In Which an Artist Discusses Making a Particular Work
Like many contemporary artists, Jimmy Robert moves easily between photography, film, sculpture, collaborative performance, and dance. Where he’s unusual is in his singular fixation on paper. Rarely does paper hang flush and unobtrusive in his works. Instead, Robert exploits paper’s physical qualities: crumpling it, hanging it in unframed images curling off the wall, crushing or folding it into frames or other restraints, casting it in plaster (sometimes painfully affixed to his body). Paper made visible and haptic gives Robert the scope to explore his favorite themes: the chasm between a live act and its documentation, how representation is impossible (but interestingly doomed), how images transmogrify across media, the brinksmanship of words and art both. We spoke via Skype, from my home in Chicago and his home in Berlin.
THE BELIEVER: What was the starting point for this piece?
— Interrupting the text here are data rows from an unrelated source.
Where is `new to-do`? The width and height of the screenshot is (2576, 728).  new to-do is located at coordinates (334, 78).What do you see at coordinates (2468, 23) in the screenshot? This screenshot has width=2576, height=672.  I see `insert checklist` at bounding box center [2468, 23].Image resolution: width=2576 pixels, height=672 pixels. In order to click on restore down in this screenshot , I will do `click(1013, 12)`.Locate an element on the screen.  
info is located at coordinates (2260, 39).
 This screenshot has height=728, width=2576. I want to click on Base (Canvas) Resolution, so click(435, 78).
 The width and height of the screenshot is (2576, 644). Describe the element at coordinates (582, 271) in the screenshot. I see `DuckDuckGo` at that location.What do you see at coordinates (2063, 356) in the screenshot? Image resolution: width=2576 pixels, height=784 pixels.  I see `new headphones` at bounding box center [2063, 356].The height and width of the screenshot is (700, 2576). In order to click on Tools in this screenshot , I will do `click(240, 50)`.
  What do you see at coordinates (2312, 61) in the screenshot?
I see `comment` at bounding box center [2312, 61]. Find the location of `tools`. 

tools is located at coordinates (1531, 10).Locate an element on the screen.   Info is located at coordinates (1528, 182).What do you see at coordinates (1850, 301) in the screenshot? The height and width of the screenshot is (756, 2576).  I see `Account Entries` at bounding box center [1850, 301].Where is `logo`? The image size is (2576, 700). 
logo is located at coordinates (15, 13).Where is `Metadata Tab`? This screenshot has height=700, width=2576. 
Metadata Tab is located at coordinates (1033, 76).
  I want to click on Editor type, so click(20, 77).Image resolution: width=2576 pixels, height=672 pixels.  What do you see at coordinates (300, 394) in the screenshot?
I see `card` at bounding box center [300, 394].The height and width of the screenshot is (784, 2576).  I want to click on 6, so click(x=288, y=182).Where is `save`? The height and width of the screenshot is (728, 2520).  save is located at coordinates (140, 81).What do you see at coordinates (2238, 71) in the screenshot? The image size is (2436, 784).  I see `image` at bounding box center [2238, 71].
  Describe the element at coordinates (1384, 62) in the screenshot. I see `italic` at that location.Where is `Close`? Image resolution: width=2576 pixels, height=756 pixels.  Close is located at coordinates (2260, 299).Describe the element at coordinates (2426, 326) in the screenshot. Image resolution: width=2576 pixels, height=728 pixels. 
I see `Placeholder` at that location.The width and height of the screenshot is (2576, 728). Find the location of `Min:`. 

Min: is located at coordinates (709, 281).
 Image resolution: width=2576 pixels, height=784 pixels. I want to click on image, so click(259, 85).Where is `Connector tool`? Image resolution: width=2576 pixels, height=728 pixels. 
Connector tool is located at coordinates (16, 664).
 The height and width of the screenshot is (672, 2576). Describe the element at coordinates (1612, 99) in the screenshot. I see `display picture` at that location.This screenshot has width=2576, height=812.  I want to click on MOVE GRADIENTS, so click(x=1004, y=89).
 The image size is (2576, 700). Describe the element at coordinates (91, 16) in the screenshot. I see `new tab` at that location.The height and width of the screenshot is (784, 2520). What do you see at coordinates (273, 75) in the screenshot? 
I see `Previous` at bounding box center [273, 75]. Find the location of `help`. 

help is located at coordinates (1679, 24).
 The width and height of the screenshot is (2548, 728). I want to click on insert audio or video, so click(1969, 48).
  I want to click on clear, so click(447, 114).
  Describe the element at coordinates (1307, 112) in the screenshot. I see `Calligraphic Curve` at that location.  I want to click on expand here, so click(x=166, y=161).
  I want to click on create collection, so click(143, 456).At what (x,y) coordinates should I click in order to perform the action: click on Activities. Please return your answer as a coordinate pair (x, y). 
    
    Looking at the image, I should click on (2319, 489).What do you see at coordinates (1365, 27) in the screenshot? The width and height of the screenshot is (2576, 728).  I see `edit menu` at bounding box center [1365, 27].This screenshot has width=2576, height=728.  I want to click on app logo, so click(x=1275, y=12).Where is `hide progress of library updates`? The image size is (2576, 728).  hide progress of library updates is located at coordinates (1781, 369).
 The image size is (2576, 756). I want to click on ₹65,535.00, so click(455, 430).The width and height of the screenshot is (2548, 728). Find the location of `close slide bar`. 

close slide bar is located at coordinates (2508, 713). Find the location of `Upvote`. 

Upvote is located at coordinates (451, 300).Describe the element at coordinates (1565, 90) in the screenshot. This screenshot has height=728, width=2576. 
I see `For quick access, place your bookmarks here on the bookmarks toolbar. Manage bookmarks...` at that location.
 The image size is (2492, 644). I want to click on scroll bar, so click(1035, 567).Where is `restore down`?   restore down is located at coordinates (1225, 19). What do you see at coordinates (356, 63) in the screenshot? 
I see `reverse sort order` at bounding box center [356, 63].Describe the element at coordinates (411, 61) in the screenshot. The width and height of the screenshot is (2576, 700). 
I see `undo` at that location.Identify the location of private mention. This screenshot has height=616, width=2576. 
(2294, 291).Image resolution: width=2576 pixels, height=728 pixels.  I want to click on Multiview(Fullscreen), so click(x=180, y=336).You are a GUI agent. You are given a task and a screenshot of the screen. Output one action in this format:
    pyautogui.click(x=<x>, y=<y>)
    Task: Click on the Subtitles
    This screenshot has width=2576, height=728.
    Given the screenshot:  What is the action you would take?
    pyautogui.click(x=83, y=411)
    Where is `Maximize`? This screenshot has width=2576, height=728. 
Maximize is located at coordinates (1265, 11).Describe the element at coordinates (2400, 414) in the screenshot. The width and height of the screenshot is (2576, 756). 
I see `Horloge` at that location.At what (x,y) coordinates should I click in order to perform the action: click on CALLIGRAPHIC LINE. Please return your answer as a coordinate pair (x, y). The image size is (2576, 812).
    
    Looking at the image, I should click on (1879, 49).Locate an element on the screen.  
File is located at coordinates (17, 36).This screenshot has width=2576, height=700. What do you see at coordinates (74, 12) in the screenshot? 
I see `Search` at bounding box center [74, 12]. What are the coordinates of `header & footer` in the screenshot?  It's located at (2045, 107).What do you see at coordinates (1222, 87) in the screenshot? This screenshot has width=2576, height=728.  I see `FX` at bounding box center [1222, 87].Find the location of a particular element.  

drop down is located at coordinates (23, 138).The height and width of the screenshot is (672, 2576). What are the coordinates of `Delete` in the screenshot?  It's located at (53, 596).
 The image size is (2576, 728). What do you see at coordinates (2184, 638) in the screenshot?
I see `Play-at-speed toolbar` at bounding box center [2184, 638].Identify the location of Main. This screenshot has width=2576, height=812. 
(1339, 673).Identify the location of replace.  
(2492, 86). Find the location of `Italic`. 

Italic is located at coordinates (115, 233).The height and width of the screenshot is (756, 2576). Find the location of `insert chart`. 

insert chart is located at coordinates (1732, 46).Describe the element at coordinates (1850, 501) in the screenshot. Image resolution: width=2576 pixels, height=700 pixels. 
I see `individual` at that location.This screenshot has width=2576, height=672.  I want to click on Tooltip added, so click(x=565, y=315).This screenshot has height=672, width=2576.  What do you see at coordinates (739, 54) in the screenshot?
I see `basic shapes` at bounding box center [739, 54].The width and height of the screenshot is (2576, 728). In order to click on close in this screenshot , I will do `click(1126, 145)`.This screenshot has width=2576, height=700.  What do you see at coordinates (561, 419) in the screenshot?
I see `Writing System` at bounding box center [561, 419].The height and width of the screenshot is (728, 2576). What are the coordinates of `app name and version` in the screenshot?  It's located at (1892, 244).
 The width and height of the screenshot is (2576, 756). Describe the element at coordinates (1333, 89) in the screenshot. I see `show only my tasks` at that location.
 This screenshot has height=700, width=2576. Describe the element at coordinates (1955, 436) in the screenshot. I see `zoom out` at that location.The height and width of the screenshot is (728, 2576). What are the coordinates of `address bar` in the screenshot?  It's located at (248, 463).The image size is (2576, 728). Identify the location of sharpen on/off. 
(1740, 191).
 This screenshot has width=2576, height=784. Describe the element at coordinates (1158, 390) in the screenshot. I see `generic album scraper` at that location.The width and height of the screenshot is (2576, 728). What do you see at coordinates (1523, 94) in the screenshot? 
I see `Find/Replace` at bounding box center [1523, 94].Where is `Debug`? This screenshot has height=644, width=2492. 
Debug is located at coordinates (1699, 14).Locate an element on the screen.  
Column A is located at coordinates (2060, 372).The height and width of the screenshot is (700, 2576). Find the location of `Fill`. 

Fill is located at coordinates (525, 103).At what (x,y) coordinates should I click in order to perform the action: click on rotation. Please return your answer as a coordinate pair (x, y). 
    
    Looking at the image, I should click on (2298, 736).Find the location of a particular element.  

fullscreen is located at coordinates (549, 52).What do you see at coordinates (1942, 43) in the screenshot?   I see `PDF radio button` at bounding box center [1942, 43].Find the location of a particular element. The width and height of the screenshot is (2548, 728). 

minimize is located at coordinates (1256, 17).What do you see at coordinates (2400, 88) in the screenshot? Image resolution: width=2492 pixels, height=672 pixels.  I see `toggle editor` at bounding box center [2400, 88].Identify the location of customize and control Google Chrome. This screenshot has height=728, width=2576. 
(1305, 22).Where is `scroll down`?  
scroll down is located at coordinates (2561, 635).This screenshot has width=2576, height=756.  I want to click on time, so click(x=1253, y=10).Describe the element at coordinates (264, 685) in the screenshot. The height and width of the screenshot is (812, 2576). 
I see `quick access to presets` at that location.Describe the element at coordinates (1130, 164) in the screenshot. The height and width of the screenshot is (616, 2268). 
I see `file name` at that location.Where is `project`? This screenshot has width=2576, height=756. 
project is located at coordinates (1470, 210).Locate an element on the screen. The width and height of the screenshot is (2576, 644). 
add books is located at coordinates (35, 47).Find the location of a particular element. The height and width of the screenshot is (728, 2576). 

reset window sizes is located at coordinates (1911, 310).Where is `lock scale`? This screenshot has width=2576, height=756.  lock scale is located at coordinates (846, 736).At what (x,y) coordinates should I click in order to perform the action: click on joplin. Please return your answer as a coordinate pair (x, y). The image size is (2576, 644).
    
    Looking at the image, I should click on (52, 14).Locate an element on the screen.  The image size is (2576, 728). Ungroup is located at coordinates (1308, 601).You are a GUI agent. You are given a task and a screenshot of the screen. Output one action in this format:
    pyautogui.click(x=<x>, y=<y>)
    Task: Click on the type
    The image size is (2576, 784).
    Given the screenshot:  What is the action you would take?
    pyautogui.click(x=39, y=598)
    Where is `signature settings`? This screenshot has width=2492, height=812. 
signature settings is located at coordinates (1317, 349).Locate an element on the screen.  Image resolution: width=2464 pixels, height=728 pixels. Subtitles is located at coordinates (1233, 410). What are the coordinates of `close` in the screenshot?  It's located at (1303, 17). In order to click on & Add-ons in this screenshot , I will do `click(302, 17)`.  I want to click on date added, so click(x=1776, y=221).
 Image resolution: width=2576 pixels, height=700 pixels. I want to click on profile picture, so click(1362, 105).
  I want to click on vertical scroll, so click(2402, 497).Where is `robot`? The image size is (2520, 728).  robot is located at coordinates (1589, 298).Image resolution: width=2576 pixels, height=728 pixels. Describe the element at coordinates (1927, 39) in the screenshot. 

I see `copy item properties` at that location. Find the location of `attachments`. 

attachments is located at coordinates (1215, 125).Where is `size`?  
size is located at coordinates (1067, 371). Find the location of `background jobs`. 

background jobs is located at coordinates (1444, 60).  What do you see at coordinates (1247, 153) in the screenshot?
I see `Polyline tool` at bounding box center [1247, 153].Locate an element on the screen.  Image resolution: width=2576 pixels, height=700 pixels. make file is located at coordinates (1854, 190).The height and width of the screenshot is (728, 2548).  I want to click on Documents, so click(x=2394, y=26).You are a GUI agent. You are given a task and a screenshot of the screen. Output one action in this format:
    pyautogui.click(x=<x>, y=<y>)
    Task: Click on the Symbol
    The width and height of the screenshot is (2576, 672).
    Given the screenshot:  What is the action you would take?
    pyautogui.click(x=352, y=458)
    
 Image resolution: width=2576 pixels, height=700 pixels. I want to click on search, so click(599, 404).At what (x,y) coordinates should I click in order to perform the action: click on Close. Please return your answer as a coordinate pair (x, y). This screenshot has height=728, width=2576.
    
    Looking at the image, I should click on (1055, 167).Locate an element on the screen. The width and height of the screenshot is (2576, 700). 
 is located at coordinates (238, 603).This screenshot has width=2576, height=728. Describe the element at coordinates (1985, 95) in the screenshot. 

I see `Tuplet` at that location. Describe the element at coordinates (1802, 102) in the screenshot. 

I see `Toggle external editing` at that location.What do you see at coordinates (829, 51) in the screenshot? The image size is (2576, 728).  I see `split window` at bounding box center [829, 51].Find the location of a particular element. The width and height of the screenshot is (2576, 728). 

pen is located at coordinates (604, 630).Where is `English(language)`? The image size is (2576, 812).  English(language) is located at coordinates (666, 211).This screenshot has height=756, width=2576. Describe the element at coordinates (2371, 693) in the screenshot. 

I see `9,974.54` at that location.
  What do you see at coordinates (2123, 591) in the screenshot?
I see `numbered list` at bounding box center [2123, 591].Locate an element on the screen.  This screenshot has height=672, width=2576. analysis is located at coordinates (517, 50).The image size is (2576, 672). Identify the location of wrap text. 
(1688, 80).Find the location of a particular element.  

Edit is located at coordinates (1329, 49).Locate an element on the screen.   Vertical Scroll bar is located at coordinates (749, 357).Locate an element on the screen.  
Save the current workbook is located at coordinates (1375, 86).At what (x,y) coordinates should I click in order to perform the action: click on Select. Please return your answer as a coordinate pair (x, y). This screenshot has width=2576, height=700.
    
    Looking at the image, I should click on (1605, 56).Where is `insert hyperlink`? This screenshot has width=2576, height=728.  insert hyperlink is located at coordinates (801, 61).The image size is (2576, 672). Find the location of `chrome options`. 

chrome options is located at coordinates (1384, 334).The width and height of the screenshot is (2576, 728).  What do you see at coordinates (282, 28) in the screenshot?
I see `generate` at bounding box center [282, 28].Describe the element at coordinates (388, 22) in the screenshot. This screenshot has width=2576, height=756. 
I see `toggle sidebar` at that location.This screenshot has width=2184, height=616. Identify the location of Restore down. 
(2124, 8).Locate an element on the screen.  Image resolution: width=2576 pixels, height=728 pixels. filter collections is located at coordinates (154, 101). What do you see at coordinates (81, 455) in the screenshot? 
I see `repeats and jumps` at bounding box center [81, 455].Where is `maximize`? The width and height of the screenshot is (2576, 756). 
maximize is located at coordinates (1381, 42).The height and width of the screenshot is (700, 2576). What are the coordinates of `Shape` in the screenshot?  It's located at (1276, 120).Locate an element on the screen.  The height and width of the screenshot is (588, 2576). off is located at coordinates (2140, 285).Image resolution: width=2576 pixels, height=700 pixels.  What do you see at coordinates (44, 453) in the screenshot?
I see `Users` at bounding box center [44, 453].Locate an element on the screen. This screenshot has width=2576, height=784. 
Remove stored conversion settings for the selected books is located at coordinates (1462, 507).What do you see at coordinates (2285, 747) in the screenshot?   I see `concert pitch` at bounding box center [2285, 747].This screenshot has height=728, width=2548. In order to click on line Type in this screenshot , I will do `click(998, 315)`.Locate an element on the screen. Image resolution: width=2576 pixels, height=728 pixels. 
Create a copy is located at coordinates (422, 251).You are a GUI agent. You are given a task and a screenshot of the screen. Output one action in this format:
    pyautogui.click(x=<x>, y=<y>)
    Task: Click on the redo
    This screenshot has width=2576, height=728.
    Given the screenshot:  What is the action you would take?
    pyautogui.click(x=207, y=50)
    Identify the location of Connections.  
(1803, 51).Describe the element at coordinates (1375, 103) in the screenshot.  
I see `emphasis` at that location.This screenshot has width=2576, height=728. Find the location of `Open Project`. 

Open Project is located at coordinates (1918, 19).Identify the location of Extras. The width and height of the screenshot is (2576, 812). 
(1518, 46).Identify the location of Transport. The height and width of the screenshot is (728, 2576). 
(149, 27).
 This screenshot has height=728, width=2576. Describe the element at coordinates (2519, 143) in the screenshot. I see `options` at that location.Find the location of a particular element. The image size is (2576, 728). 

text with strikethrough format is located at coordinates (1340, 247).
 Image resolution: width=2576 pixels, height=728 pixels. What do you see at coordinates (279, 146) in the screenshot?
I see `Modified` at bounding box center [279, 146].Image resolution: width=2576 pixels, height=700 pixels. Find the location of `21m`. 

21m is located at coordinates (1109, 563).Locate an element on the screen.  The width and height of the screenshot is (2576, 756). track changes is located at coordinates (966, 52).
JIMMY ROBERT: The beginning of Reprise is two images, a print by [painter Katsushika] Hokusai, Travellers Caught in a Sudden Breeze at Ejiri, and an interpretation of that print, called A Sudden Gust of Wind (After Hokusai), by Jeff Wall, who used this image as a reference to make a light-box. All of this was activated by a monthlong residency I had in Japan, at Kitakyushu, in 2009. I was intrigued by butoh, this Japanese style of dance that’s very slow, static, and contemplative. I had met [Kitakyushu curator] Akiko Miyake previously at the Yokohama Triennale, in 2008, where I saw Min Tanaka—one of the fathers of butoh—perform. Akiko put me in touch with one of Min Tanaka’s apprentices, Shiho Ishihara. That’s who you see in Reprise.